A MACROVIEW

Listening to your customers is one step, but it won’t give you the big picture. For that you need a macro view. You need to know what is happening in your industry, what is happening to the industries connected to your industry, and which potential companies have the ability to get a pieceof your industry. You also need time to step back and consider whether your industry is still doing things in a way that makes sense.

On the whole, small businesses are lousy at seeing the macro view. We become so myopically focused on our internal operations that we don’t take the time to regularly consider the important fundamental shifts taking place in the general marketplace.

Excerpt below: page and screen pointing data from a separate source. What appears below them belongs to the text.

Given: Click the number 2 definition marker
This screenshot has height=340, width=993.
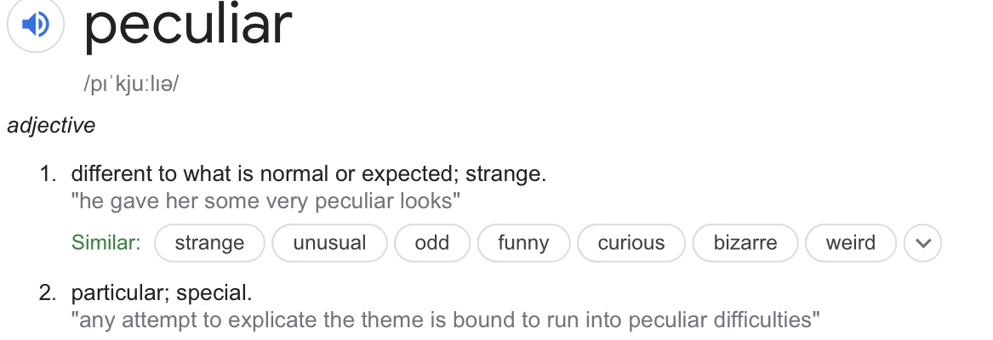Looking at the screenshot, I should [x=47, y=293].
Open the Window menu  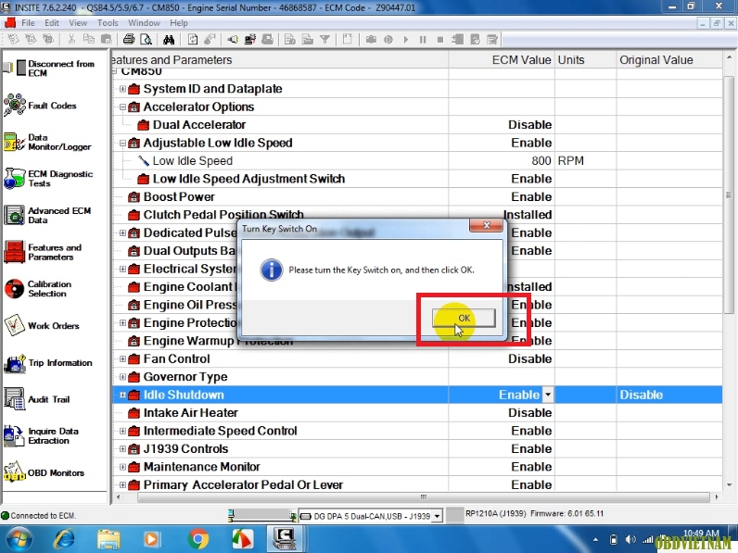144,22
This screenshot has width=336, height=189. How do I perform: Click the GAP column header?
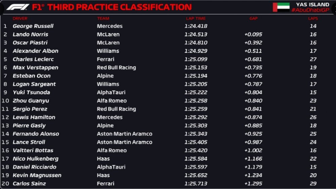[x=253, y=19]
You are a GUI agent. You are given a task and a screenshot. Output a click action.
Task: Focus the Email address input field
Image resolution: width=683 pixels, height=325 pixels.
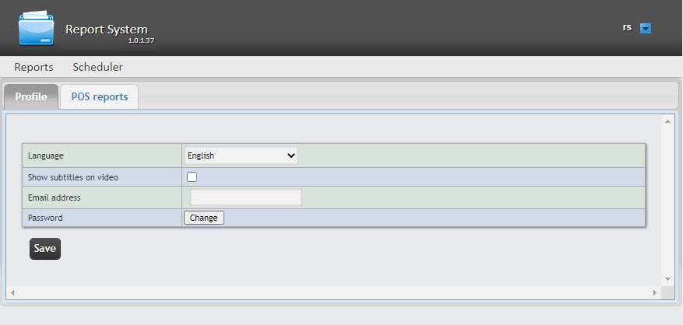click(245, 197)
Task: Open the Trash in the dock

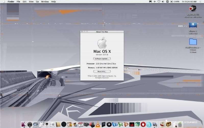Action: pos(180,124)
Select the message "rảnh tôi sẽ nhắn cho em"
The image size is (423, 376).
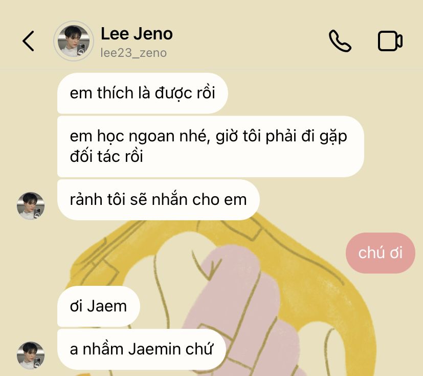pos(159,200)
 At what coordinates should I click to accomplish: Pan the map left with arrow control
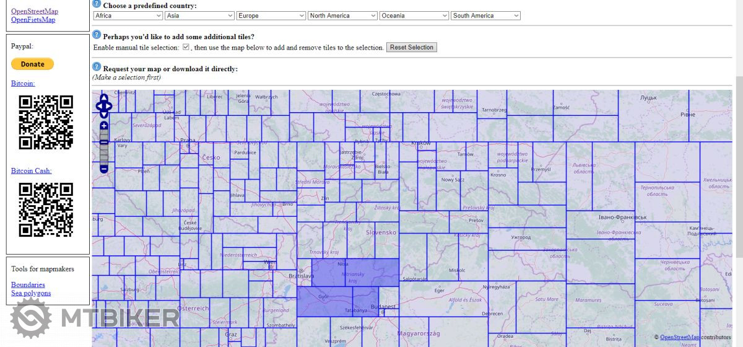pos(98,106)
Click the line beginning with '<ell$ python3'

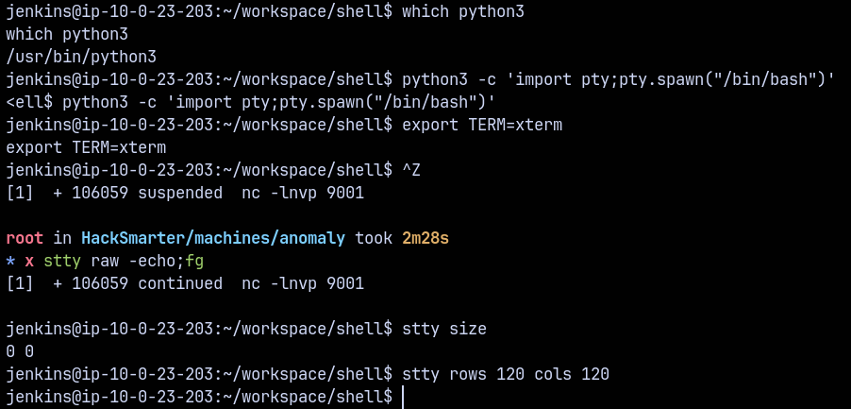tap(250, 102)
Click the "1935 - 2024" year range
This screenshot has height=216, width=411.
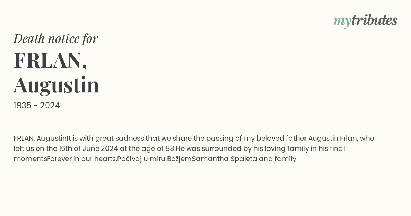[37, 106]
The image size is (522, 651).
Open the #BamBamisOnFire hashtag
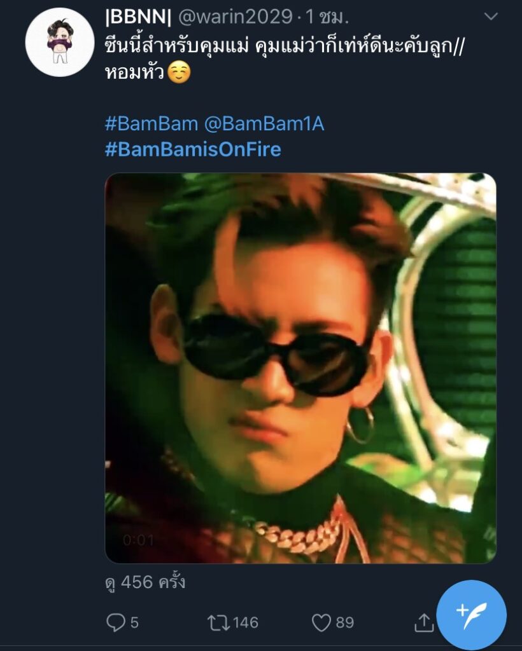click(x=192, y=149)
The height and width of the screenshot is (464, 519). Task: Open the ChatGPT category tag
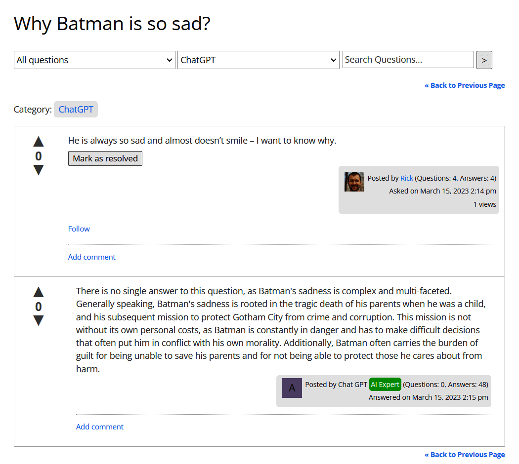click(x=76, y=110)
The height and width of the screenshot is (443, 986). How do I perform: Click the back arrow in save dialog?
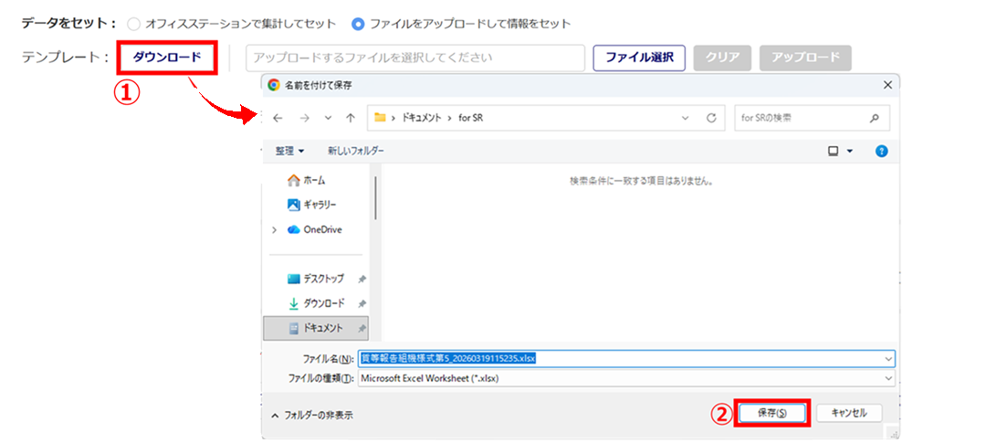278,118
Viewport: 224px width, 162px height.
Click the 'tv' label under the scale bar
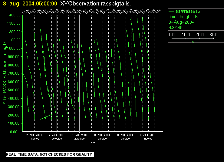[x=192, y=42]
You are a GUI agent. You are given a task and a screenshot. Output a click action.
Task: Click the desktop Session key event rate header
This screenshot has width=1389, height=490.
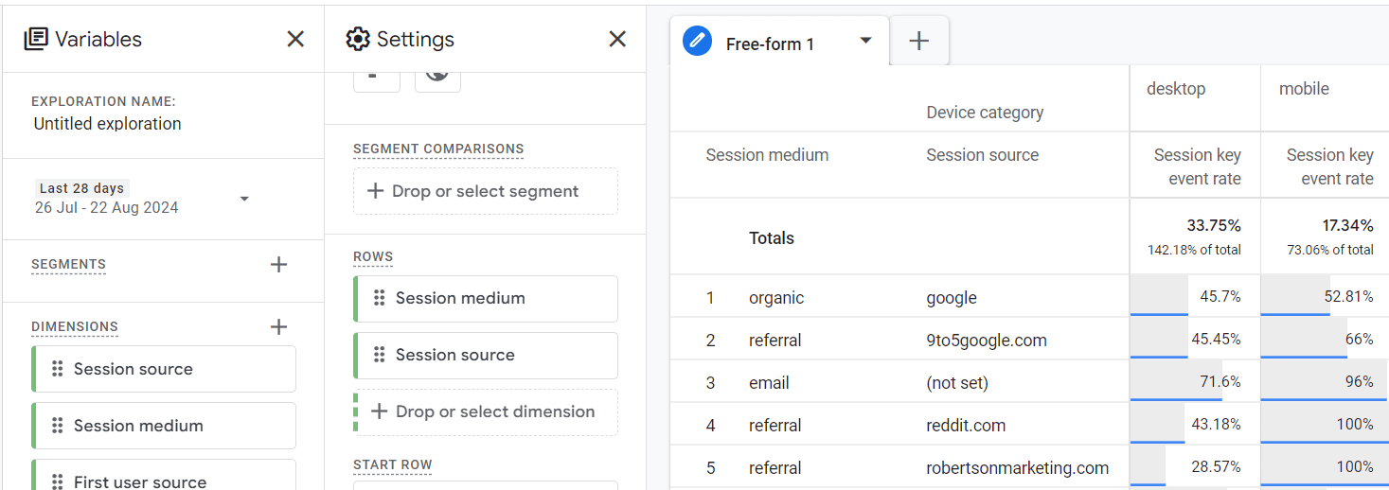coord(1197,166)
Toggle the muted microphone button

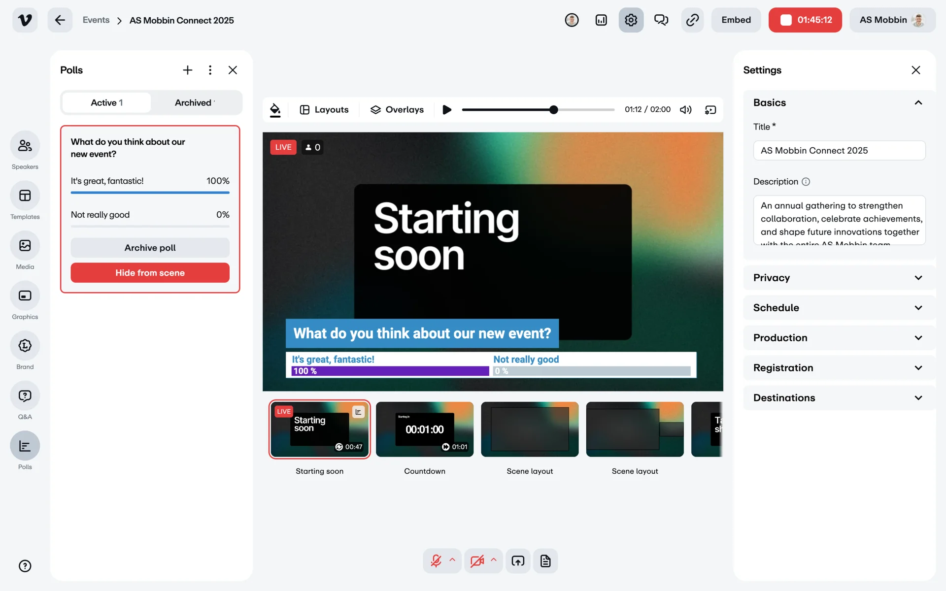tap(436, 561)
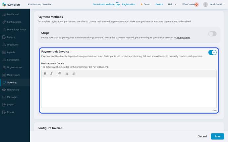228x142 pixels.
Task: Apply bold formatting in bank details editor
Action: 45,74
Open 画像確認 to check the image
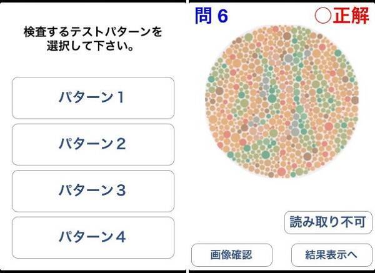This screenshot has height=273, width=375. (232, 254)
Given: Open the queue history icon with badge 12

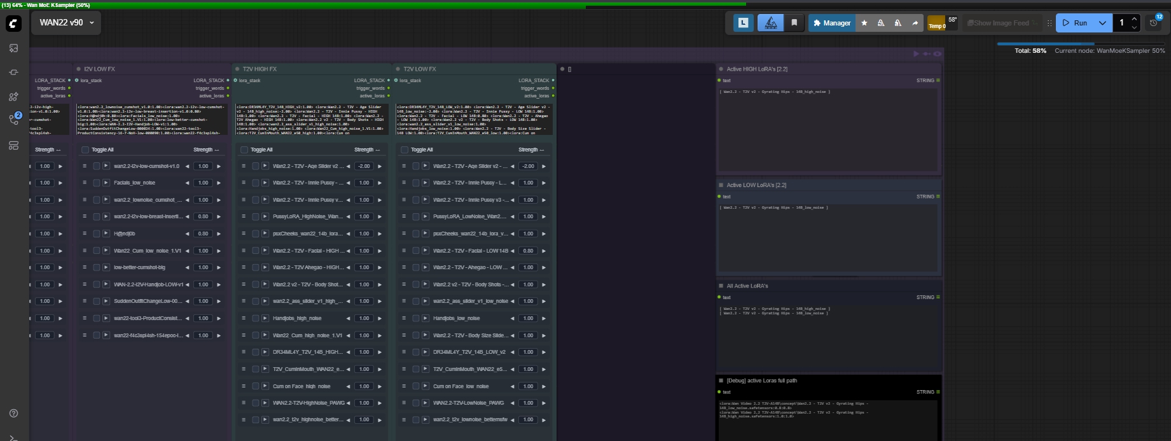Looking at the screenshot, I should [1154, 23].
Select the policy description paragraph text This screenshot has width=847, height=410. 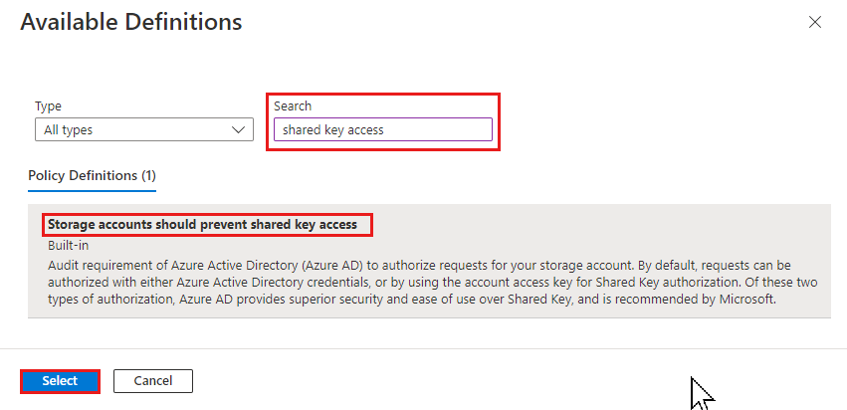432,283
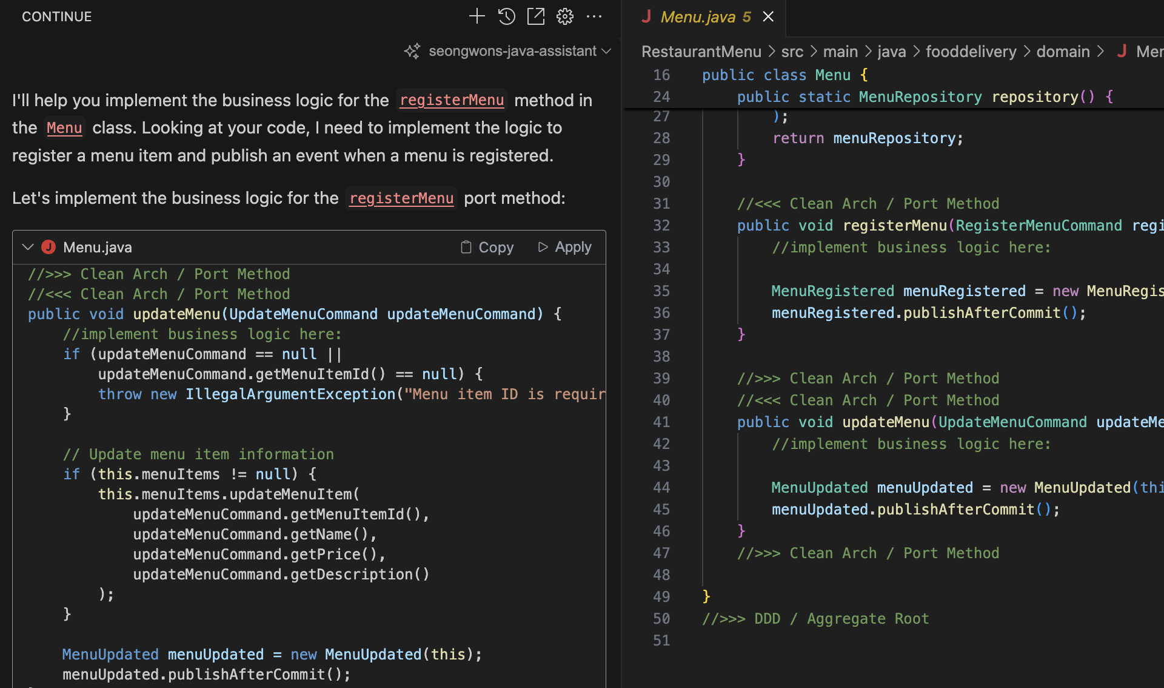Screen dimensions: 1164x688
Task: Open Continue in new window icon
Action: point(536,16)
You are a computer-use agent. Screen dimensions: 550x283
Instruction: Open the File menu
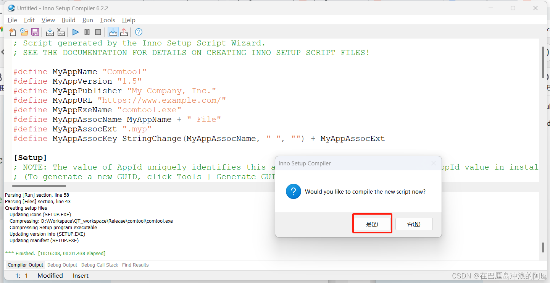coord(12,20)
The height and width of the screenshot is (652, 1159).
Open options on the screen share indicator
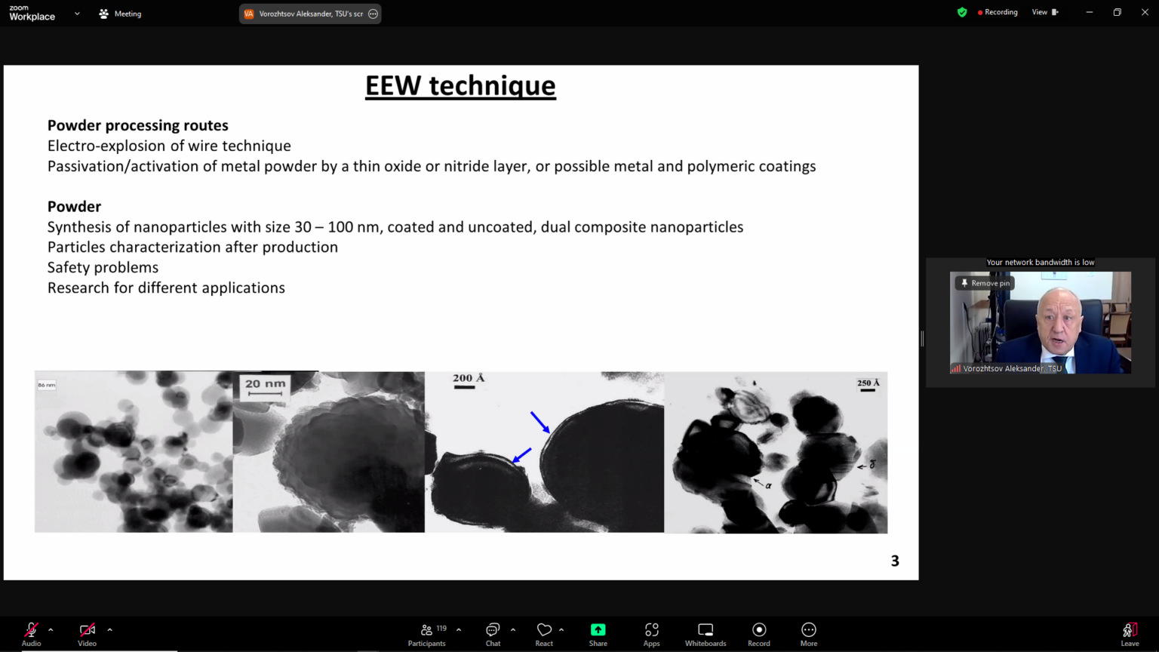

Some markets are just dying. They’re not going to come back, at least in their current form. If you are in one of them now, there are only two paths to follow. You can both stick it out and be the last one standing, or you can find a way to use your assets, skills, and people for new opportunities. Those who don’t see their own extinction coming are going to be blindsided and could lose everything.

Tower Records should not have been surprised when the company started to slide toward bankruptcy. After all, the company’s whole appeal was that its stores had a wider selection of music than anyone else. But if I can buy every CD there is from my computer chair, sampling any of them before buying, what does that do to Tower’s reason for being? I’m not trying to pick on Tower Records because any of us can be made irrelevant at any time by someone who has found a good way to do what we’re doing cheaper, faster, better, or all three.